WHAT TO PRODUCE | Could you return all of the entries below word for word, without changing a single character?

DATA FOR THE TASK |
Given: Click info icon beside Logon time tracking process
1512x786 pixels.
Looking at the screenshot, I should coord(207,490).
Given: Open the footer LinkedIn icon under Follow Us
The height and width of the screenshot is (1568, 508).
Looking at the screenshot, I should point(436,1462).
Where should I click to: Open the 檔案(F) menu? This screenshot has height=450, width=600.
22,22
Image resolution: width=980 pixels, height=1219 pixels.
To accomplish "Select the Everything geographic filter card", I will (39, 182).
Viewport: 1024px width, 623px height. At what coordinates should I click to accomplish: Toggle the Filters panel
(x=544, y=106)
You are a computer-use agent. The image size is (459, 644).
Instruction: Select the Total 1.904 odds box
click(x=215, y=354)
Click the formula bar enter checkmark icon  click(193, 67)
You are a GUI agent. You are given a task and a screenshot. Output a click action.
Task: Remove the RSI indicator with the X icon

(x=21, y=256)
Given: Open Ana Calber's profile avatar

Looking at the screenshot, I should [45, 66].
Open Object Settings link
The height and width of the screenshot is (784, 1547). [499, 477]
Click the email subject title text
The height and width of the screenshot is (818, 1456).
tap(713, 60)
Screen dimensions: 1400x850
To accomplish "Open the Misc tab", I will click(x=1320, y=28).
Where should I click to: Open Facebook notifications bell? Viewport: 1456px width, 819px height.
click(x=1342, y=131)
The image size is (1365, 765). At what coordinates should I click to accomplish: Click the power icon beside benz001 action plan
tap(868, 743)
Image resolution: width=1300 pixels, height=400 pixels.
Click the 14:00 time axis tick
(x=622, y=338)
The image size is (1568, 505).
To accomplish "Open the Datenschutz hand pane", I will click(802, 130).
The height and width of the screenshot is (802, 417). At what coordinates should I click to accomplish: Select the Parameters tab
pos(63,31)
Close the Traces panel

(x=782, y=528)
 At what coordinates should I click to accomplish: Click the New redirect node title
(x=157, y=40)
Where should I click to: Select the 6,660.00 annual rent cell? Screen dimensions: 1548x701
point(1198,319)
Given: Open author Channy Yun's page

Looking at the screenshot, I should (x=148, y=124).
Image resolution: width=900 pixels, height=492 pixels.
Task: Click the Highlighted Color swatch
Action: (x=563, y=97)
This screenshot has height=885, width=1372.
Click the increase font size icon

RIGHT ANSWER |
Given: Click info icon beside Logon time tracking process
1512x786 pixels.
Looking at the screenshot, I should coord(207,490).
Given: Open the footer LinkedIn icon under Follow Us
The height and width of the screenshot is (1568, 508).
Looking at the screenshot, I should point(436,1462).
Where should I click to: Open the 檔案(F) menu? This screenshot has height=450, width=600.
22,22
Image resolution: width=980 pixels, height=1219 pixels.
To accomplish "Select the Everything geographic filter card", I will (39, 182).
Viewport: 1024px width, 623px height. At what coordinates should I click to accomplish: Toggle the Filters panel
(x=544, y=106)
You are a computer-use agent. The image size is (459, 644).
Instruction: Select the Total 1.904 odds box
click(x=215, y=354)
Click the formula bar enter checkmark icon  click(193, 67)
You are a GUI agent. You are given a task and a screenshot. Output a click action.
Task: Remove the RSI indicator with the X icon

(x=21, y=256)
Given: Open Ana Calber's profile avatar

Looking at the screenshot, I should [45, 66].
Open Object Settings link
The height and width of the screenshot is (784, 1547). [499, 477]
Click the email subject title text
The height and width of the screenshot is (818, 1456).
tap(713, 60)
Screen dimensions: 1400x850
To accomplish "Open the Misc tab", I will click(x=1320, y=28).
Where should I click to: Open Facebook notifications bell? Viewport: 1456px width, 819px height.
click(x=1342, y=131)
The image size is (1365, 765). At what coordinates should I click to accomplish: Click the power icon beside benz001 action plan
tap(868, 743)
Image resolution: width=1300 pixels, height=400 pixels.
Click the 14:00 time axis tick
(x=622, y=338)
The image size is (1568, 505).
To accomplish "Open the Datenschutz hand pane", I will click(802, 130).
The height and width of the screenshot is (802, 417). At what coordinates should I click to accomplish: Select the Parameters tab
pos(63,31)
Close the Traces panel

(x=782, y=528)
 At what coordinates should I click to accomplish: Click the New redirect node title
(x=157, y=40)
Where should I click to: Select the 6,660.00 annual rent cell? Screen dimensions: 1548x701
point(1198,319)
Given: Open author Channy Yun's page

Looking at the screenshot, I should (x=148, y=124).
Image resolution: width=900 pixels, height=492 pixels.
Task: Click the Highlighted Color swatch
Action: (x=563, y=97)
This screenshot has height=885, width=1372.
Click the increase font size icon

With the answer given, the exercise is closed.